──────── DATA SECTION ────────

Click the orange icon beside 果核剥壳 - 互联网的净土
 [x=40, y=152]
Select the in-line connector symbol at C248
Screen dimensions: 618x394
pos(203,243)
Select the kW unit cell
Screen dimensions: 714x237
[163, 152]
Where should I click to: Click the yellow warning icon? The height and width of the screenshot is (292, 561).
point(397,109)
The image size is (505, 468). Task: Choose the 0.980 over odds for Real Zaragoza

────────
──────── DATA SECTION ────────

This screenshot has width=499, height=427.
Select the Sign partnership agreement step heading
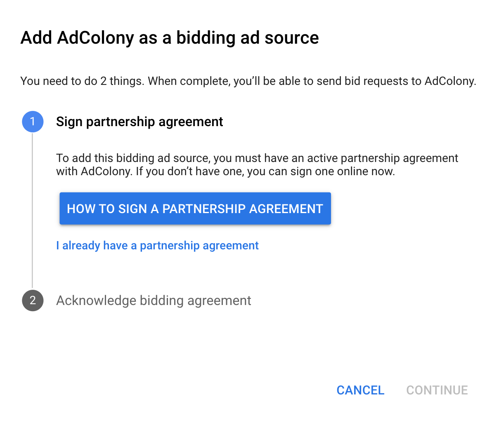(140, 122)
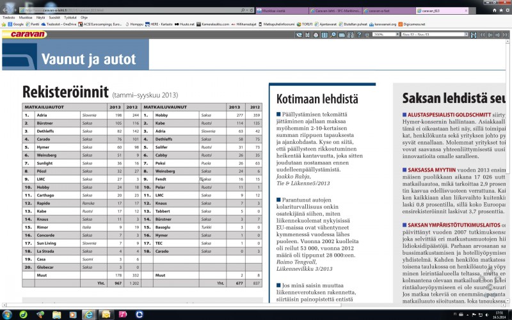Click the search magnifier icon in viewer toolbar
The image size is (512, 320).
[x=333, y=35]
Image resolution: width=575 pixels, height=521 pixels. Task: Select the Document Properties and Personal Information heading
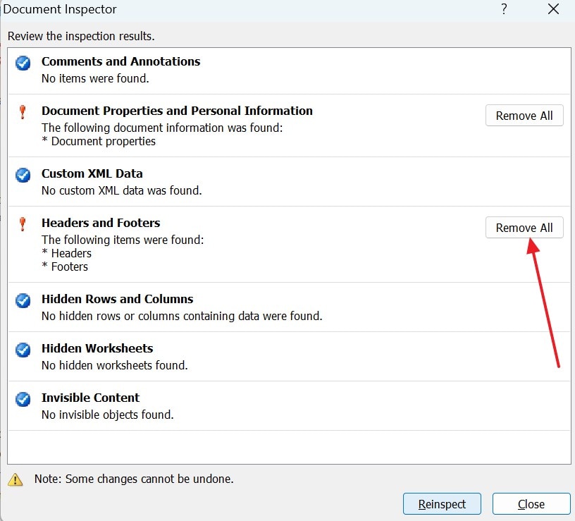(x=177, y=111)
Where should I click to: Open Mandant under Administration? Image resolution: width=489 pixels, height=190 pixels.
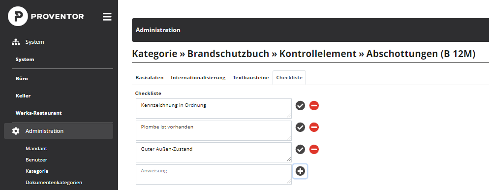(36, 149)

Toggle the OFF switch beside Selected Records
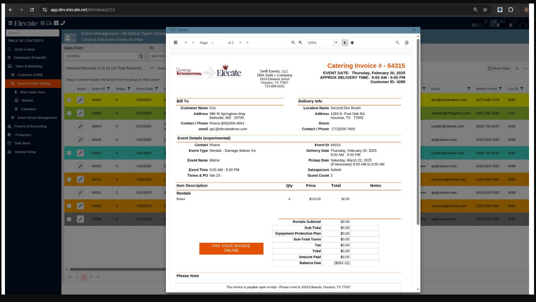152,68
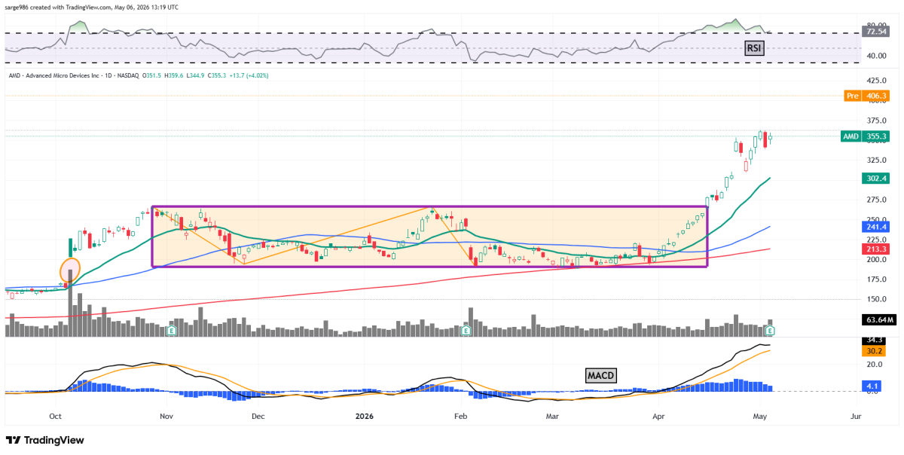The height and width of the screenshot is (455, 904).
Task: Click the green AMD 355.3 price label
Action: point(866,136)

────────

** EXERCISE PROMPT **
Your answer must consist solely of the lines above between the line holding "Click the orange icon beside 果核剥壳 - 互联网的净土" and the line holding "The image size is (505, 468).", inclusive, copied exactly.

** SOLVED EXERCISE **
Click the orange icon beside 果核剥壳 - 互联网的净土
 [x=40, y=152]
Select the in-line connector symbol at C248
Screen dimensions: 618x394
pos(203,243)
Select the kW unit cell
Screen dimensions: 714x237
[163, 152]
Where should I click to: Click the yellow warning icon? The height and width of the screenshot is (292, 561).
point(397,109)
The image size is (505, 468). Task: Choose the 0.980 over odds for Real Zaragoza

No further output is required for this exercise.